June 2025
The importance of user testing
When you're creating digital experiences - whether it's a website, app, journey or content - how can you be sure it actually works for your users?
The only real way to know how people think, feel, and behave when they interact with what you've made is to test it with them.
Of course, your own judgement still matters. Your years of experience in digital, design or marketing will give you a strong sense of what makes a good experience. That instinct helps shape your work. But until you’ve seen real people using your product, you can’t be completely confident it works. That’s where user testing comes in.
What is user testing?
User testing means observing how people interact with your digital product and content. The goal of user testing is to find out:
Do users understand what they’re looking at?
Can they complete key tasks?
Do they get stuck?
Are their expectations being met?
It’s about identifying friction and pain points, and finding ways to improve - before you invest more time and money in something that might not land the way you expect.
Why it matters
Many companies invest significant time and budget into branding, digital projects, and campaigns without ever testing with real users. This often leads to missed opportunities, confused customers, and wasted resources. Even worse, some teams do run user tests, uncover valuable insights, and then ignore them - simply because the feedback challenges their assumptions or original plans.

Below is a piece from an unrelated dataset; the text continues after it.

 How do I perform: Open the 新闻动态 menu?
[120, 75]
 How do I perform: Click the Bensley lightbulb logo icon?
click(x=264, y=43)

User testing keeps you honest. It grounds your decisions in reality. It helps you build with your users and customers, not just for them.
When to test
User testing isn’t a one-off thing. It should happen before and after launch.
Testing before launch means you can:
Understand what your users want and expect before you go live with a new digital product or experience
Use that insight to guide your future content and design
Test early versions - like wireframes or prototypes - to catch usability issues as early as possible.
Testing something after launching means you can:
Watch how people use a live product and keep on learning from their experiences
Use real, ongoing feedback to improve and iterate.
Digital products evolve, and so do user needs, so continuous testing helps you keep pace.
Unmoderated usability testing
There are lots of ways to test with users: interviews, card sorts, live sessions, surveys, and so on But if you're new to user testing, keep it simple.
One of the easiest and most revealing methods is unmoderated, think-out-loud testing.
Here’s how unmoderated usability testing works:
You give users a task to complete on your website or app
They speak their thoughts out loud as they go. Most platforms will also show the user’s face as they interact, so you can observe their reactions in real time
You record the session and watch it back later.
That’s it. No need to be on the call. And what you see and hear will be super-insightful: things like users hesitating, getting confused, saying what they expected to find but didn’t.
It’s low effort, quick to do, and incredibly valuable.
Don’t overreact and always baseline
When running an unmoderated user test, it’s tempting to action every strong comment. But that can lead you astray. Instead, look for repeated comments - feedback themes and patterns. If multiple users say the same thing, or get stuck in the same spot, that’s a clear signal that something needs to change. But if something only impacts one person, it probably isn’t representative.
Also, baseline and track something measurable when testing - like a usability score or task success rate - so you know if changes you make later actually improve the experience when you come to retest.
Tools to help you
You don’t need a big UX budget or a specialist team to do user testing. There are tools for all sizes and skill levels. Here are a few worth exploring:
PlaybookUX - Great for task-based tests and detailed video feedback
UserTesting - A big-name platform with flexible testing methods (but on the pricier side)
UXtweak - Affordable and powerful, especially for small teams
Maze - Quick to set up, and works well with tools like Figma.
These platforms let you recruit users, set up tasks, and get feedback fast. And there are many more out there.
Bring your stakeholders with you
Data is useful. But nothing lands as hard as seeing a real person struggle with something you or your company built.
I’ve watched people have real lightbulb moments while observing a user get lost in a flow, miss important content, or abandon a form. That kind of feedback cuts through more than any report or data dashboard.
User testing brings empathy into the room. It connects decision-makers to the real people on the other side of the screen.
User testing complements data. It shows why things are happening - not just what is happening.
In summary
User testing helps you create better digital experiences - based on real insight, not guesswork. If you’re thinking about where to start or how to make the most of it, keep these key principles in mind:
Start small and simple
Look for feedback themes, not one-off comments
Test before and after launch
Use both qualitative and quantitative insight.
And above all, remember your users’ opinions are the ones that matter most.